── Records to use ──

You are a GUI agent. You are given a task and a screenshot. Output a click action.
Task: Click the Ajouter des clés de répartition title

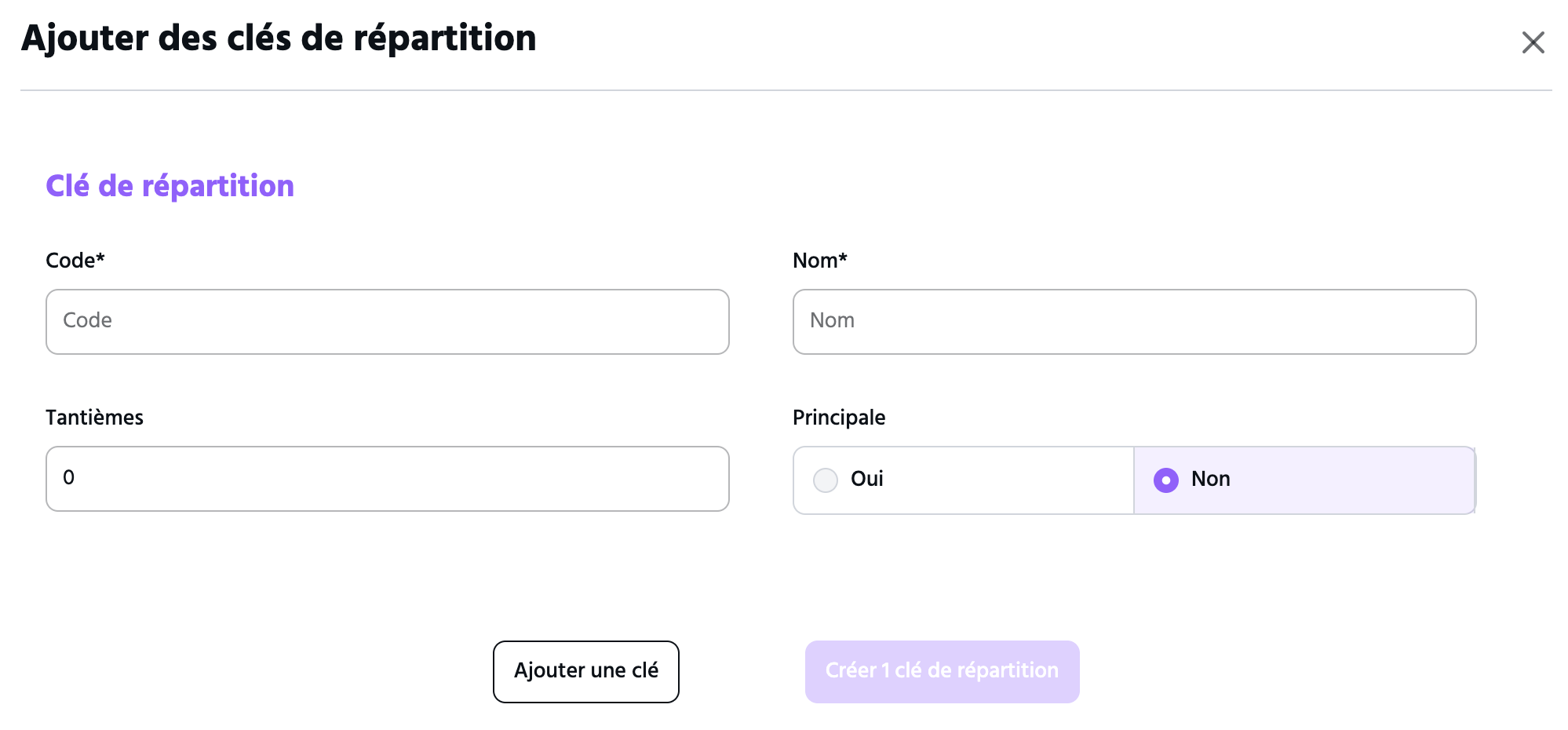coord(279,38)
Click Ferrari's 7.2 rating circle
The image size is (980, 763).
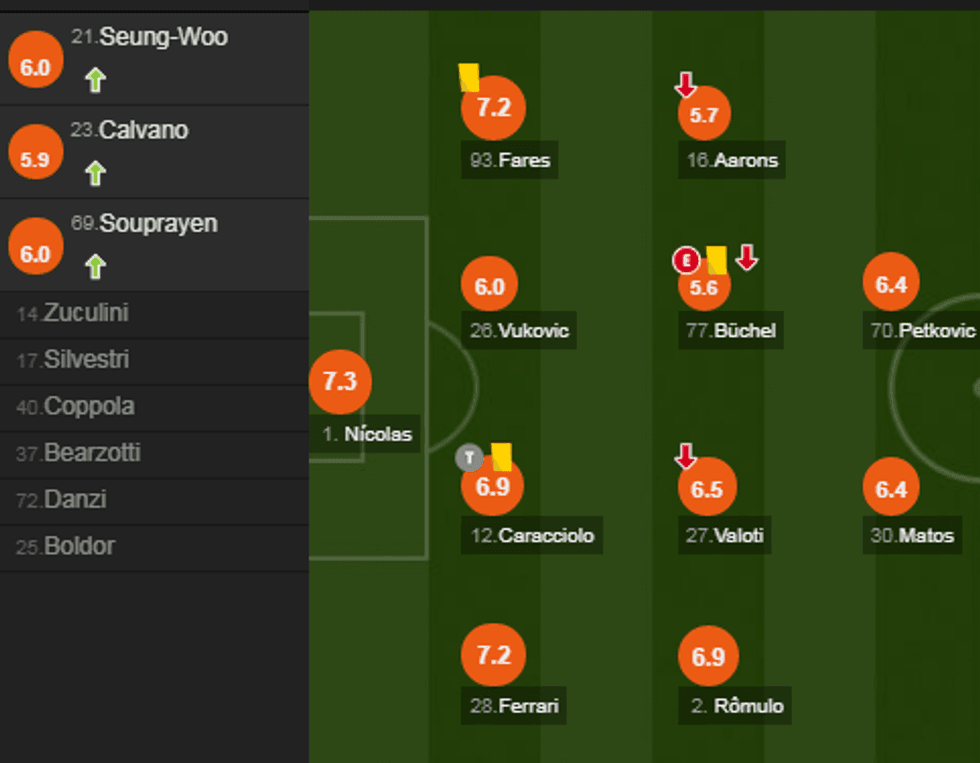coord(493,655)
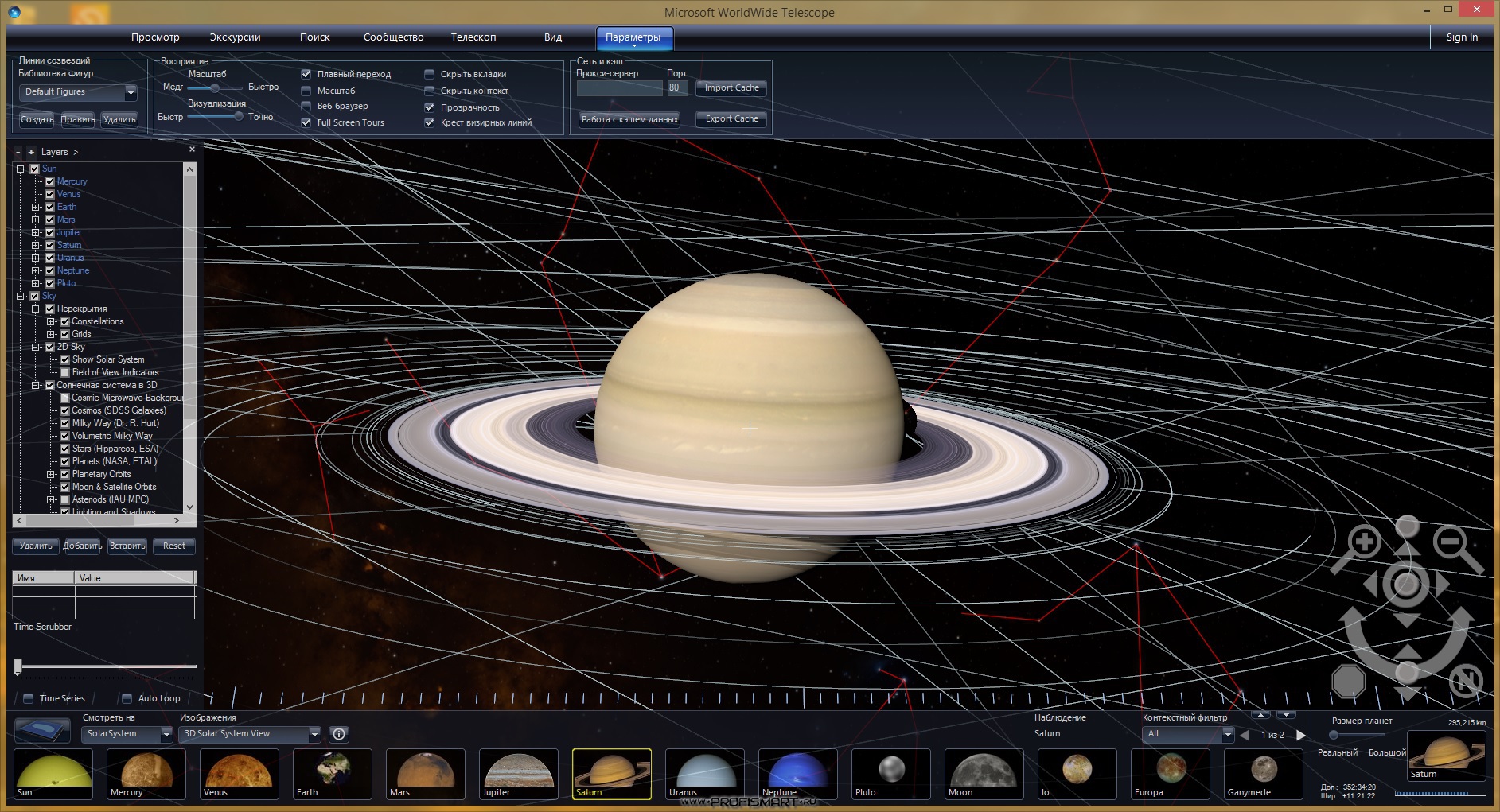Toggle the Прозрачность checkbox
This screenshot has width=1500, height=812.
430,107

───
── Records to use ──

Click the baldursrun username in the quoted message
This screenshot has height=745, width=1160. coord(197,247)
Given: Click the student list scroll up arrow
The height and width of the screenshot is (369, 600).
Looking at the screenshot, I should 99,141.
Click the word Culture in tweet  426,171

───

What the task requires:
Would you print exactly, and only, the lines of the data above from the line with "Click the baldursrun" through the line with "Click the word", inclusive?

Written answer:
Click the baldursrun username in the quoted message
This screenshot has height=745, width=1160. coord(197,247)
Given: Click the student list scroll up arrow
The height and width of the screenshot is (369, 600).
Looking at the screenshot, I should 99,141.
Click the word Culture in tweet  426,171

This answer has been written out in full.